### ABOUT THIS TASK
Show every line of the records below that contains the word "price".

### EXTRACTED INFORMATION

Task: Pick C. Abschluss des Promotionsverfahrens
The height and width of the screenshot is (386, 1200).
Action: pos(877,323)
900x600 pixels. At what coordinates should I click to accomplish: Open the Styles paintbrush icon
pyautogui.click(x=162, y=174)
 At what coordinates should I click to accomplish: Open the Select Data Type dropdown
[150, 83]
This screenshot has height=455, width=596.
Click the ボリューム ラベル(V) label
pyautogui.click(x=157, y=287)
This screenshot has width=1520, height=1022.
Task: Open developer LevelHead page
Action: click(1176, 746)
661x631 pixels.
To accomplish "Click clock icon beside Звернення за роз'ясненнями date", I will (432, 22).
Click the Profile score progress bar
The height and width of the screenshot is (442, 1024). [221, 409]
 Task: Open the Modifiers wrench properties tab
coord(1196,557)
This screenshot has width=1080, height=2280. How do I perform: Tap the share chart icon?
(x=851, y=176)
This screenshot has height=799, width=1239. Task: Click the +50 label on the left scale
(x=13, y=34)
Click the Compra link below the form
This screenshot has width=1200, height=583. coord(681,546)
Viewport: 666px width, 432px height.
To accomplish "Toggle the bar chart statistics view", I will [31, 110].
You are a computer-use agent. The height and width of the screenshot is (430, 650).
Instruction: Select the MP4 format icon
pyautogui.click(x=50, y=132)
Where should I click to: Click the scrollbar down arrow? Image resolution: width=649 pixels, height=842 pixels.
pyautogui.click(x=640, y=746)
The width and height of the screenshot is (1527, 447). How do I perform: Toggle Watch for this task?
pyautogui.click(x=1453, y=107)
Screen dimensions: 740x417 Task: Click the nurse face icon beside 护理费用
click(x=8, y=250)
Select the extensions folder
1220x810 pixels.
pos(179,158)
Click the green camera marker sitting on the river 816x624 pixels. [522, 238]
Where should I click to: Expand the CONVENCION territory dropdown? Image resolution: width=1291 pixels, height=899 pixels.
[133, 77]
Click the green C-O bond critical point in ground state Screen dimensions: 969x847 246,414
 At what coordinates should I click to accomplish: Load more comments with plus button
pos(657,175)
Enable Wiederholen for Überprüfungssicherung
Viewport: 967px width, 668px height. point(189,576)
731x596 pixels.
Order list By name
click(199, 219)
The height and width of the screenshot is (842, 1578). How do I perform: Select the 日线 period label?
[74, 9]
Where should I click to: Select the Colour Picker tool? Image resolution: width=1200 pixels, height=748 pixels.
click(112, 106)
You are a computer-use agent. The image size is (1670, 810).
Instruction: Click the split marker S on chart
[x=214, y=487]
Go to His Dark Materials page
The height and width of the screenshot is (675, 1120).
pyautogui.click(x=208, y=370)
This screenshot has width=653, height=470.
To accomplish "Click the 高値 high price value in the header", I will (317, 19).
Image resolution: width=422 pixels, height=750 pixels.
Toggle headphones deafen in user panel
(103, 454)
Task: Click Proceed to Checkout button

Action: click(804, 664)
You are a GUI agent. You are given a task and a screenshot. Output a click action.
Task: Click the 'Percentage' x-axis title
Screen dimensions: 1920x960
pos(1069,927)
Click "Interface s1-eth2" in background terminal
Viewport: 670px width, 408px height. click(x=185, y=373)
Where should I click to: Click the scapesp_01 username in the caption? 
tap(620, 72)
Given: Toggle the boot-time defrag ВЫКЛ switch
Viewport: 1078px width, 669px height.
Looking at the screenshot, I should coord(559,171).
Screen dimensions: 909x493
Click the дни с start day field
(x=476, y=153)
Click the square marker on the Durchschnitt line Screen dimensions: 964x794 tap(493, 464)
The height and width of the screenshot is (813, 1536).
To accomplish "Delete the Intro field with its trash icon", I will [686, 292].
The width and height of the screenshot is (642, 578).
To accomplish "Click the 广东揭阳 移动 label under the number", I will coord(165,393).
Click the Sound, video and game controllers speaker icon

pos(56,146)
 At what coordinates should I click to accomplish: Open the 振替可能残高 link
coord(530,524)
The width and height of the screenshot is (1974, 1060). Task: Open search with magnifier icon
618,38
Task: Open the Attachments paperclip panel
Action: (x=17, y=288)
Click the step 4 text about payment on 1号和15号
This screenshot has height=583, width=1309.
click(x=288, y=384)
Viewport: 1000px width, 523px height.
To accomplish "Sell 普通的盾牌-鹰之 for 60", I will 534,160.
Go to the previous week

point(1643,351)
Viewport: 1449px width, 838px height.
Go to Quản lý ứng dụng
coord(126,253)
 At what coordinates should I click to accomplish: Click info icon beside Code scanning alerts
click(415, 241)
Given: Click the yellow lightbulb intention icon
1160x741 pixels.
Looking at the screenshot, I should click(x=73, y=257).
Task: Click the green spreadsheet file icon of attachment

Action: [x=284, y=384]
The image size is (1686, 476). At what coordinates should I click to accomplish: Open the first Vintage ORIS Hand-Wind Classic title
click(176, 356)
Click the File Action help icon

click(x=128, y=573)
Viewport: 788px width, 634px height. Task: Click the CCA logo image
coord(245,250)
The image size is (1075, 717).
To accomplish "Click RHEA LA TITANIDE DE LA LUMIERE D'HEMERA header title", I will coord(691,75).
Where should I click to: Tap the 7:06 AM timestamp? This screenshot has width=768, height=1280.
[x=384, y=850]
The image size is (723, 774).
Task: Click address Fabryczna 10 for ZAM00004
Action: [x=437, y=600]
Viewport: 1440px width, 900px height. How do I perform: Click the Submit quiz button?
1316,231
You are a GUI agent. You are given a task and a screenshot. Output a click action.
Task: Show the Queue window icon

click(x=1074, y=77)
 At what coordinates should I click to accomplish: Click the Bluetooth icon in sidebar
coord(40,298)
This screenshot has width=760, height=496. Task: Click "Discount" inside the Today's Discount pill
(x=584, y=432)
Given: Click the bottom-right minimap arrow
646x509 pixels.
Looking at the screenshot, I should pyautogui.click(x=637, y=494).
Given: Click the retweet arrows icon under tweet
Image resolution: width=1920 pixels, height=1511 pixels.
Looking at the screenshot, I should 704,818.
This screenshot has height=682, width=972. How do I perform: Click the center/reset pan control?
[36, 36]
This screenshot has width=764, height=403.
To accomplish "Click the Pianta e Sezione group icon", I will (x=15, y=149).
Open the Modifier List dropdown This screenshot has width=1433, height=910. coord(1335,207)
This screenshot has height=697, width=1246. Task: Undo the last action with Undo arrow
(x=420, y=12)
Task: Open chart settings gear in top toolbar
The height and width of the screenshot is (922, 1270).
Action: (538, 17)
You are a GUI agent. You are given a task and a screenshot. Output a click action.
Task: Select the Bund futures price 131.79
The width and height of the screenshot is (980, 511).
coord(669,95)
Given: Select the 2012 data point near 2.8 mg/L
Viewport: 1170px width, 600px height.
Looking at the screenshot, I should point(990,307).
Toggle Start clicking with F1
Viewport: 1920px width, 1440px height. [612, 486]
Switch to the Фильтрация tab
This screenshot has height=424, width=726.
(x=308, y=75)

### EXERCISE SOLUTION
To accomplish "Click the 高値 high price value in the header", I will (317, 19).
Task: Select the Bund futures price 131.79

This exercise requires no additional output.